I need help understanding chi2 independence test scipy.stats.chi2_contingency.
Let's assume I have two samples (of different sizes) of a categorical variable with 3 possible outcomes (1, 2, 3):
Counts of the outcomes for the two samples are as follows:
Sample 1: {1: 1000, 2:1000, 3:2000}
Sample 2: {1: 2000, 2:2000, 3:4000}
They are clearly dependent and come from the same distribution. Sample sizes are fairly large, so we should be able to show statistical significance of this.
So, I compute the chi2 statistic and p-value for the test of independence of the observed frequencies in the contingency table.
My contingency table is:
[[1000, 1000, 2000],
[2000, 2000, 4000]]
and the output of the chi2 independence test (from scipy) for this case is:
(0.0,
1.0,
2,
array([[1000., 1000., 2000.],
[2000., 2000., 4000.]]))
According to Wikipedia:
For the test of independence, also known as the test of homogeneity, a chi-squared probability of less than or equal to 0.05 (or the chi-squared statistic being at or larger than the 0.05 critical point) is commonly interpreted by applied workers as justification for rejecting the null hypothesis that the row variable is independent of the column variable.[4] The alternative hypothesis corresponds to the variables having an association or relationship where the structure of this relationship is not specified.
So, p-value is 1.0, which means that we don't reject null hypothesis that the occurrence of outcomes for the two samples is independent.
Let's consider two other (slightly different) samples:
Sample 1: {1: 900, 2: 900, 3: 2100}
Sample 2: {1: 2100, 2: 2100, 3: 3900}
For these samples, contingency table is:
[[900, 900, 2100],
[2100, 2100, 3900]]
And the chi2 independence test result is now:
(34.18803418803419,
3.7684495236693435e-08,
2,
array([[ 975., 975., 1950.],
[2025., 2025., 4050.]]))
Now we have very small p-value which means that we reject null hypothesis and that there is a relationship between the occurrence of outcomes for the two samples.
My question is: How is this possible?
It seems I don't understand something with the chi2 independence test.
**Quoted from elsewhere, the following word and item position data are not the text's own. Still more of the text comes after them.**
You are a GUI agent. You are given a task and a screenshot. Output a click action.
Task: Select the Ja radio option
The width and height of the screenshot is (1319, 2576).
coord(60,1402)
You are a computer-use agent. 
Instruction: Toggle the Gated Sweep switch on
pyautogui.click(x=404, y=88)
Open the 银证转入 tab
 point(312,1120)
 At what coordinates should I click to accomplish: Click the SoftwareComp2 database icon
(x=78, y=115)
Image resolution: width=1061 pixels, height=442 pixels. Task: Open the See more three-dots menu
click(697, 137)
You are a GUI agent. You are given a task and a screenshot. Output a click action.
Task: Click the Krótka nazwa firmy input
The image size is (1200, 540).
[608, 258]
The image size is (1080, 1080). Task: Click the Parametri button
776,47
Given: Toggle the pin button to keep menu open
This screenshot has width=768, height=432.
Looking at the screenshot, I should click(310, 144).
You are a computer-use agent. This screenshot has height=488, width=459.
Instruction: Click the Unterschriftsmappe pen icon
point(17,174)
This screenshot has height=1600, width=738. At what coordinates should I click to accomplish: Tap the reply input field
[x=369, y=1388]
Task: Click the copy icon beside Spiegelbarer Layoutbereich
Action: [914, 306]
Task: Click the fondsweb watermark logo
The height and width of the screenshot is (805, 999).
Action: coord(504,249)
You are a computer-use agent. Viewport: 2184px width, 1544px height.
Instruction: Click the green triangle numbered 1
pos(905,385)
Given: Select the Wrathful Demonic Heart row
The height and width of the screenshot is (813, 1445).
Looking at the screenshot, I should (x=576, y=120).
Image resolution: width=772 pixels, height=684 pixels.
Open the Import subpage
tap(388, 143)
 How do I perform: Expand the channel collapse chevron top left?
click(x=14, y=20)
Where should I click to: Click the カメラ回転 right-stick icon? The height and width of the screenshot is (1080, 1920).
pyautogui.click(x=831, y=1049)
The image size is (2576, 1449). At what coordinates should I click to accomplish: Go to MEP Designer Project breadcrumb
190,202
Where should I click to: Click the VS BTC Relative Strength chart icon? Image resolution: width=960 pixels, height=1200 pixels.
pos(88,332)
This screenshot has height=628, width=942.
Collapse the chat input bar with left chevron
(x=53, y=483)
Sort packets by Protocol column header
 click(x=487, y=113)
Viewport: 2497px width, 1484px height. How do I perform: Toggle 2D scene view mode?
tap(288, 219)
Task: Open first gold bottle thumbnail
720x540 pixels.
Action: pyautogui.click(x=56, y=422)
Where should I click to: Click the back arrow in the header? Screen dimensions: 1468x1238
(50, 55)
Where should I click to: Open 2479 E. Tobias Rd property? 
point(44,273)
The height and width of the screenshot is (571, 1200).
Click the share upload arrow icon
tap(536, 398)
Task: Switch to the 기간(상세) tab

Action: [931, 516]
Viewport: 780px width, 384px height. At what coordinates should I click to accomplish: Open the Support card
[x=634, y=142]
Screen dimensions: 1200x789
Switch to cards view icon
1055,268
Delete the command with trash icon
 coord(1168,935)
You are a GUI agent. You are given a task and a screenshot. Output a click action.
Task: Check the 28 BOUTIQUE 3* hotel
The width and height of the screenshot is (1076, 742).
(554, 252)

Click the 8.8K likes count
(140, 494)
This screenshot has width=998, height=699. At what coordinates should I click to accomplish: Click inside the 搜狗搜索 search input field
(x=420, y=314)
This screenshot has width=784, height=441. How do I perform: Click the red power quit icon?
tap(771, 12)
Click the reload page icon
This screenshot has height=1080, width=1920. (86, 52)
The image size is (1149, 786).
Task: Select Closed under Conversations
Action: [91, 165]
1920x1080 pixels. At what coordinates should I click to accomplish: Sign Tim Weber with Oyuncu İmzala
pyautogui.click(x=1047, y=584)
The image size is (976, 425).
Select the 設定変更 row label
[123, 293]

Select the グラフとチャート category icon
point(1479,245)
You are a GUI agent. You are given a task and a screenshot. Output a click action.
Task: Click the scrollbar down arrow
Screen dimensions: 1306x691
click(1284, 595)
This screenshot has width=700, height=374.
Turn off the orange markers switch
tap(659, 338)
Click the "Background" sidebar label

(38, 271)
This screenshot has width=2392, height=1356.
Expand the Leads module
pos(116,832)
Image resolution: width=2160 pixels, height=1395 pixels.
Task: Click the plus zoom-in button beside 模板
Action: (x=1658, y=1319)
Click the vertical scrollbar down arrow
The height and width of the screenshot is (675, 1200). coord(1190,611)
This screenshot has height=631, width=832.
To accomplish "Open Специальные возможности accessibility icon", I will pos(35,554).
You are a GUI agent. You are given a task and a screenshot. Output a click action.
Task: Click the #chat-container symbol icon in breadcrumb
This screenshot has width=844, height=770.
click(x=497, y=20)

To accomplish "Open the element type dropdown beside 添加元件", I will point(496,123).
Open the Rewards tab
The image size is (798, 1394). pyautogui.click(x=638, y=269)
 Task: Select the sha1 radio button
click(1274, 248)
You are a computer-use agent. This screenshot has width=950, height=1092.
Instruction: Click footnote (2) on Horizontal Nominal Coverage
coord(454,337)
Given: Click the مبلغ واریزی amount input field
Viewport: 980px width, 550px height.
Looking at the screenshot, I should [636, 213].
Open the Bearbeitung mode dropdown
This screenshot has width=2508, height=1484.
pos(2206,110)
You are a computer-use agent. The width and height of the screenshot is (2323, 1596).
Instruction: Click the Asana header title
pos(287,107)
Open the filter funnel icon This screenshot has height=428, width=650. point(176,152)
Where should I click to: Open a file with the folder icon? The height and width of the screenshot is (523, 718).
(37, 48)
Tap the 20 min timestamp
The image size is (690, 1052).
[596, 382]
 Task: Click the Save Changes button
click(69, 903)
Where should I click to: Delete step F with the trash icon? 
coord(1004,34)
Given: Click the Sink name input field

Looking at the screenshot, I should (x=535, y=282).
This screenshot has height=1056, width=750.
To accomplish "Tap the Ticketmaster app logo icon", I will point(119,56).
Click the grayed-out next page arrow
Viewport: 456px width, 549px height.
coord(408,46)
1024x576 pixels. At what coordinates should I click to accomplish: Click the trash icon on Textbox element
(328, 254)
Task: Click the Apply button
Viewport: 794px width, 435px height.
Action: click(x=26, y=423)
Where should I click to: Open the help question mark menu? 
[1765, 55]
To me, the first two samples are clearly from the same distribution. Their p-value for chi2 independence test should be close to 0. For the second samples, they are similar but p-value should be much higher than for the first two samples.
According to my understanding of the chi2 independence test is that the p-value should be smaller if counts for the two samples are more similar and higher if there is more mismatch. Where am I wrong?
For more context, I want to apply chi2 independence test in a random split into test and control groups to test if the two groups are not statistically different with respect to a categorical variable. I generate splits into test and control groups until I find one that has p-value < 0.05 which should prove that the two groups are similar (with 95% significance level). Maybe chi2 independence test is not the right statistical tool for this?